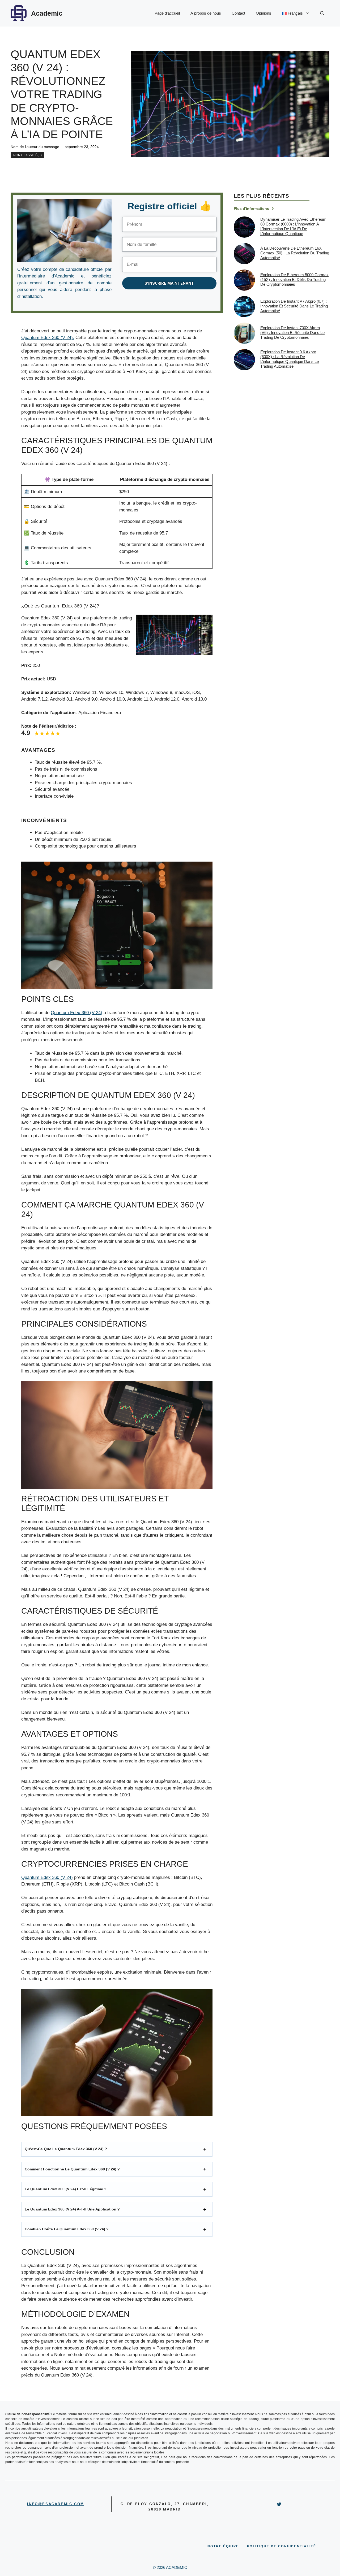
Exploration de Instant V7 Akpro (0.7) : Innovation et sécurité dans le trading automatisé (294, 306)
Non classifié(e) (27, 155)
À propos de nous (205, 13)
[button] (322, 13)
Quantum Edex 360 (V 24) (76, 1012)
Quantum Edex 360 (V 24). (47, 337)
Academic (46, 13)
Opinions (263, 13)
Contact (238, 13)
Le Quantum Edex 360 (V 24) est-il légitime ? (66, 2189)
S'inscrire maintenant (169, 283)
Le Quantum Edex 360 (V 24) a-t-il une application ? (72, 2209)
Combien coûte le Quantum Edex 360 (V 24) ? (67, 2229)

^^^^

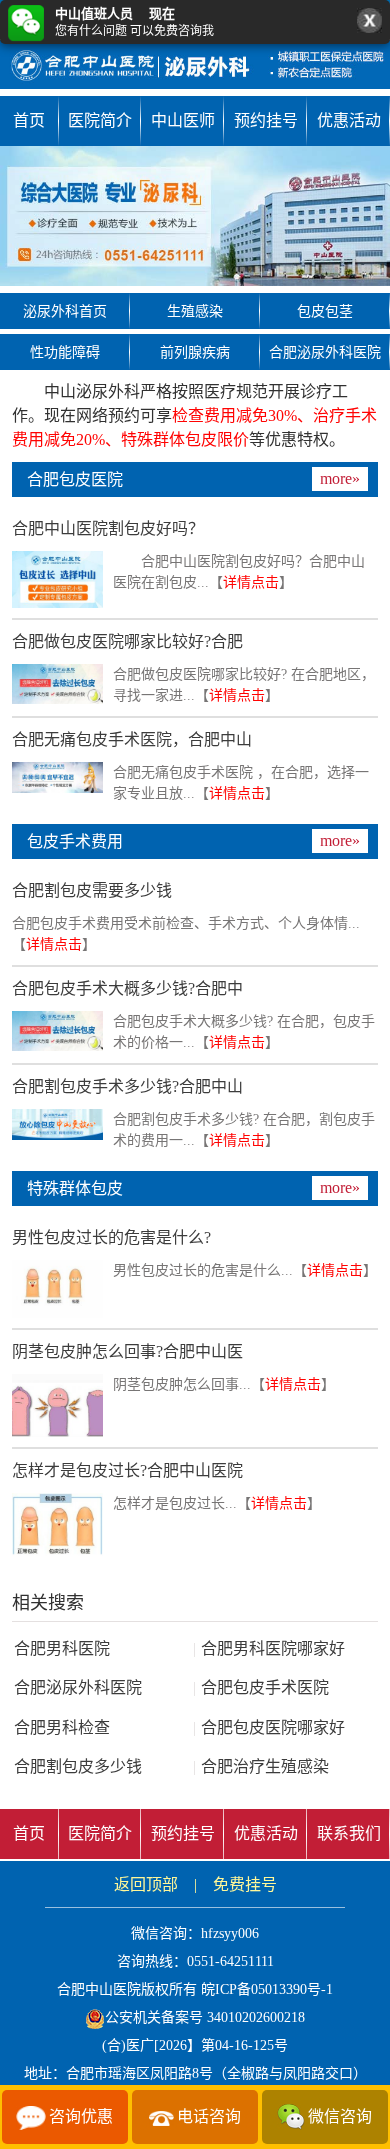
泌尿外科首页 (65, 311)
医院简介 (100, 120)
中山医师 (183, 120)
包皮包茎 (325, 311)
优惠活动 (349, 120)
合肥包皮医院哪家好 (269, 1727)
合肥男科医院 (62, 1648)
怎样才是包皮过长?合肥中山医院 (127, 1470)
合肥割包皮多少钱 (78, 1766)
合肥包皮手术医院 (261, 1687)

^^^^

Exactly the lines above from the one with "Quantum Edex 360 (V 24). (47, 337)" to the one with "Combien coûte le", both included, are to be quoted; leave the rest out.

Quantum Edex 360 (V 24). (47, 337)
Academic (46, 13)
Opinions (263, 13)
Contact (238, 13)
Le Quantum Edex 360 (V 24) est-il légitime ? (66, 2189)
S'inscrire maintenant (169, 283)
Le Quantum Edex 360 (V 24) a-t-il une application ? (72, 2209)
Combien coûte le Quantum Edex 360 (V 24) ? (67, 2229)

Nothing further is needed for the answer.